Science and religion, especially when it concerns the Vatican, mix like oil and water. This is the same institution that found Galileo guilty of heresy for saying the Earth revolved around the sun and it will go to the ends of the Earth to verify creationism. But when you get to the end of the Earth, one does tend to fall off.
Whoa! Readers reacted. No longer were they writing about the article but about Jerry Amernic’s letter. Michael Olsen from Kanata, Ontario wrote in the Post:
It is regrettable that letter-writer Jerry Amernic, when writing about the examinations on the Shroud of Turin, repeats the tired assertion that science and religion are incompatible, "when it concerns the Vatican."

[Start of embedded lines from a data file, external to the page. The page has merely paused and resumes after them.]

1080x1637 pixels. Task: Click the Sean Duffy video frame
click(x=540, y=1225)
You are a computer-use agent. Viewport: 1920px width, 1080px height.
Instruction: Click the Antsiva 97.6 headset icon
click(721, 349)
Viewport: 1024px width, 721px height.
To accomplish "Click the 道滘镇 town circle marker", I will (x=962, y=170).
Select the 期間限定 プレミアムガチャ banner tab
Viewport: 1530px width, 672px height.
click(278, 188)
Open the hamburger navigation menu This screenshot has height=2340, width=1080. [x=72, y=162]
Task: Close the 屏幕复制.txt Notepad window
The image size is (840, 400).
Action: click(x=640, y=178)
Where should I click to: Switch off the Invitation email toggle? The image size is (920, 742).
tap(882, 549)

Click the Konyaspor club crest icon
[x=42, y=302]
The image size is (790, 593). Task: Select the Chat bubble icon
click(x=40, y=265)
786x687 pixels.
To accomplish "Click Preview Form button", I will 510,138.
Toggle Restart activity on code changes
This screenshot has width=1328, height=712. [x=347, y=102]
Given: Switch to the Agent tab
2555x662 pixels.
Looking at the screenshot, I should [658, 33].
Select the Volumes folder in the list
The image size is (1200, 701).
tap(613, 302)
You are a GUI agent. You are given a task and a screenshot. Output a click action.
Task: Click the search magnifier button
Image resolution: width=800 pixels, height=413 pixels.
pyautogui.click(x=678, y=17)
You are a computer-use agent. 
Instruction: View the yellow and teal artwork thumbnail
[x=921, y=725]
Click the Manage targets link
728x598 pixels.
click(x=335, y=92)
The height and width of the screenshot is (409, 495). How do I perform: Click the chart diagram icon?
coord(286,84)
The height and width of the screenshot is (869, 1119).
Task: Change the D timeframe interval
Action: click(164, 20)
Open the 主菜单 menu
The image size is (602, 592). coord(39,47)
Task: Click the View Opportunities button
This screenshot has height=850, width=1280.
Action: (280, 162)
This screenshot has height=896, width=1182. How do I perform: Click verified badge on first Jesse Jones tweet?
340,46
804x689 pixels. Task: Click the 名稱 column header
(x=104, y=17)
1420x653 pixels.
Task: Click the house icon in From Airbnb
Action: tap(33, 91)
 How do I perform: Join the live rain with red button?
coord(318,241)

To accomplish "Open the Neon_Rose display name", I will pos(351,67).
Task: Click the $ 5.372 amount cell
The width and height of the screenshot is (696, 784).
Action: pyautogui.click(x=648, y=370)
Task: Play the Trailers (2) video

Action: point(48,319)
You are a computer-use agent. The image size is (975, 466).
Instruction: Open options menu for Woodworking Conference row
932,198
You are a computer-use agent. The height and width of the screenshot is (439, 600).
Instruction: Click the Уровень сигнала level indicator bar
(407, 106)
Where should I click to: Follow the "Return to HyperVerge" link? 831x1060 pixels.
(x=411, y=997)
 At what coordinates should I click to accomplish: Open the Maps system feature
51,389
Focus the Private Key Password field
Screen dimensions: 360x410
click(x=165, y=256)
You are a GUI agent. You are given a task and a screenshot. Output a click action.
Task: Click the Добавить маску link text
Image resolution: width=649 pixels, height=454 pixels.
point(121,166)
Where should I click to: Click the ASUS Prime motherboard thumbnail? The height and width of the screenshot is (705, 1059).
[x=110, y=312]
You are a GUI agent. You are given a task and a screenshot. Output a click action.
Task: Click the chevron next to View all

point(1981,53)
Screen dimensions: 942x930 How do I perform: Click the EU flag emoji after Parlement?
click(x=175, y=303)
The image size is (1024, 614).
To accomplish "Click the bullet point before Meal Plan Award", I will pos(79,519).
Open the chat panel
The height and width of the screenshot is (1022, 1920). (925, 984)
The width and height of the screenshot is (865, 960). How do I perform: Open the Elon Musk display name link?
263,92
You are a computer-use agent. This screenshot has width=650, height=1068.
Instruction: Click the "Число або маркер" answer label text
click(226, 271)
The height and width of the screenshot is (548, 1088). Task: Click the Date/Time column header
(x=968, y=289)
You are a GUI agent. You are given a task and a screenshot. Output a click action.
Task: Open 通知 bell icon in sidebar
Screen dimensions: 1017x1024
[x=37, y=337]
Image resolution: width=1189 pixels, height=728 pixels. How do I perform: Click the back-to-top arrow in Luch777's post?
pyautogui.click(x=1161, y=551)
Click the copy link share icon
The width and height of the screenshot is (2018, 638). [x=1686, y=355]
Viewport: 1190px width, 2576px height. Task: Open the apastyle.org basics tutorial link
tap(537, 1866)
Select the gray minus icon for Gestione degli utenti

Just a little research will show that members of the Catholic Church have been responsible for thousands of advancements in science over the centuries, in fields as diverse as astronomy, seismology and physics. Mr. Amernic’s claim that the Catholic Church "will go to the ends of the Earth to verify creationism" is contradicted by the fact that the discoverer of genetics – the linchpin of evolutionary theory – was an Augustinian friar, Gregor Mendel, and that the proposer of the "Big Bang" theory was a Catholic priest, Father Georges Lemaitre.
Andrew Bourque, Georgetown, Ontario:
I am always amused when some atheists and anti-Catholic pundits claim sole ownership of reason, logic and objectivity then quickly abandon these virtues when speaking about the Catholic Church. For example, letter-writer Jerry Amernic alleges the Vatican is antagonistic toward science while ignoring such realities as the Pontifical Academy of Sciences. This organization was started in 1936 by Pope Pius XI. Its stated goal is “the promotion of the progress of the mathematical, physical and natural sciences, and the study of related epistemological questions and issues.”
To date, this organization has had many distinguished scientists as members including over 40 Nobel Prize winners for science. It’s hard to imagine how any fair-minded or rational individual could claim that the Catholic Church is “anti-science” when there are a myriad of examples that quickly prove otherwise. That being said, bigotry (even the atheist kind) is never big on logic, reason or objectivity.
Barbara Gobbi from Robert Creek, British Columbia:
Letter-writer Jerry Amernic is much too skeptical about the possibility that the Shroud of Turin is the burial cloth of Christ. Carbon-14 dating tests have long since been tossed aside after it was discovered that the material tested was from a mend in the shroud. And studies of the pollens found on the shroud have been found to be native to the Jerusalem area . . .
There is more, but you get the idea.